Prime Minister David Cameron initially opposed the decision, but backed down after a campaign that called for interpreters and their families to be allowed to settle under a similar package to one supporting Iraqi interpreters, and a legal challenge in the UK High Court.
A source from Cameron's office in Downing Street said on Wednesday that he was now preparing to offer five-year visas to those who served on the front line for a year or more.
Cameron had said earlier that Afghan interpreters, who said they were under threat of attack from the Taliban in their homeland because of their work with foreign forces, should only be allowed to stay in Britain "in extremis".
"When we think of all that we have spent and all the cost in money and human lives we have put into Afghanistan, we should do everything we can to encourage talented Afghans to stay in their country and contribute to it," he said.
However, the Downing Street source said that Britain should recognise the service given by those who had regularly put themselves in real danger while working for the UK.
"The PM has been very clear that we should not turn our backs on those who have trod the same path as our soldiers in Helmand, consistently putting their lives at risk to help our troops achieve their mission," the source said.
"These proposals give them a choice: the opportunity to go on working in Afghanistan, learning new skills and to go on rebuilding their country or to come and make a new start in Britain."
Under the new proposals, those who wish to remain in Afghanistan will receive an improved financial offer under the new plans.

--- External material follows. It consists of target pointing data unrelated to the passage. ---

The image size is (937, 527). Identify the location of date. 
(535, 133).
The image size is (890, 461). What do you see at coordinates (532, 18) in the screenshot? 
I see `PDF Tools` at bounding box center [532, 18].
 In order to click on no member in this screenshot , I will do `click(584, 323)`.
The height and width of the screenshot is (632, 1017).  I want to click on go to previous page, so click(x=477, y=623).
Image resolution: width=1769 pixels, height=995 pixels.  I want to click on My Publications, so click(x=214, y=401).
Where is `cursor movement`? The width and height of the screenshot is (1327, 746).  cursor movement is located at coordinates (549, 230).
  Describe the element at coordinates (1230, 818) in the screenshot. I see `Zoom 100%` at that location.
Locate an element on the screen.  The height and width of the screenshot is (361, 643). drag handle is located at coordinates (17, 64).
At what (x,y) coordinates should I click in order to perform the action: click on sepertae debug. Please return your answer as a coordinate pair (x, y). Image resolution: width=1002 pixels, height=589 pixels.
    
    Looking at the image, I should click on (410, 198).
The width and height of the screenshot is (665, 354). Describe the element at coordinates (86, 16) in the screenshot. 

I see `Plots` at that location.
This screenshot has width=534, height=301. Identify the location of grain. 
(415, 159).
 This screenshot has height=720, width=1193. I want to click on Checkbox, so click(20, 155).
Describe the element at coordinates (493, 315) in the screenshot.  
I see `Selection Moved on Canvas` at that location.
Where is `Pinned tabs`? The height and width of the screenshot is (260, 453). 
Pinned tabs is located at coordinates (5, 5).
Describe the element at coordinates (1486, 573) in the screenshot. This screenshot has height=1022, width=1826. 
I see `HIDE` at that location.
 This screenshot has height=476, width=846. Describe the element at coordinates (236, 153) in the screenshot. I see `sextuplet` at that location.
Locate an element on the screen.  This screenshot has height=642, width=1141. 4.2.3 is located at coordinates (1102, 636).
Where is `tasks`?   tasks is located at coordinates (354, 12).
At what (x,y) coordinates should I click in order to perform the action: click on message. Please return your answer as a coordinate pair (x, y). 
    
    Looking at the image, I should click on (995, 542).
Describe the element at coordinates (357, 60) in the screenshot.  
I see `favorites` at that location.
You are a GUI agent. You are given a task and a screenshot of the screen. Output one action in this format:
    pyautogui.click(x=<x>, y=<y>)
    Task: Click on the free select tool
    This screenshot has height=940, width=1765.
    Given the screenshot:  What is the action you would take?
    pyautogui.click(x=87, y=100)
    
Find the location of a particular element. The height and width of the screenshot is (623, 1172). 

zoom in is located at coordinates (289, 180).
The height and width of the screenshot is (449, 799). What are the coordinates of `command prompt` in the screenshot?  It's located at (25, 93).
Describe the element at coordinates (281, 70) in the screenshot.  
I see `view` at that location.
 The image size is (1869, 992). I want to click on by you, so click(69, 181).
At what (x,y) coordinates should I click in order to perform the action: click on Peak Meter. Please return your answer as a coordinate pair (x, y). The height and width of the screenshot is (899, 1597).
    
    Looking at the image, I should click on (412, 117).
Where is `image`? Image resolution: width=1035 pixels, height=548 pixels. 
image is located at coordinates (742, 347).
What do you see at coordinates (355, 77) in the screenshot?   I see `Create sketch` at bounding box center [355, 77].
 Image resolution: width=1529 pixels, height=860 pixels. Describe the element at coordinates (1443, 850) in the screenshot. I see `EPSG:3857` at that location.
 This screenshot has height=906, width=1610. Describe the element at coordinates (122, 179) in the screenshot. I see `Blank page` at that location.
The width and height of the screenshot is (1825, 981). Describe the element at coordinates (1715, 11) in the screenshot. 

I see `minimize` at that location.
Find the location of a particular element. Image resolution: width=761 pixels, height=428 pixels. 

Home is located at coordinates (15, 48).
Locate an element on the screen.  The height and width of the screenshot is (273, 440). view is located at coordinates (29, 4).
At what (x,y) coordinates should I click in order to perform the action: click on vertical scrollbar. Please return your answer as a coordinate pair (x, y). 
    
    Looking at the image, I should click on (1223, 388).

They will be paid their salary for five years if they train or study, or be paid for 18 months if not.
The interpreters' campaign included a petition this month calling for asylum in Britain.
Former Afghan interpreter Mohammad, who had been granted asylum, handed a petition to the foreign ministry that said that they faced the threat of being attacked by the Taliban in their homeland because of their work with foreign forces.
Three men who worked as interpreters for British forces in Afghanistan had launched a legal challenge this month to win the right to live in the UK.
They challenged the government's decision to refuse them the support offered to interpreters in Iraq, who were offered the right to indefinite leave to enter or settle in Britain, or instead a compensation package.
The UK is set to withdraw 3,800 of the country's 9,000 troops from Afghanistan this year, as the NATO-led foreign force prepares to withdraw all combat troops by the end of next year.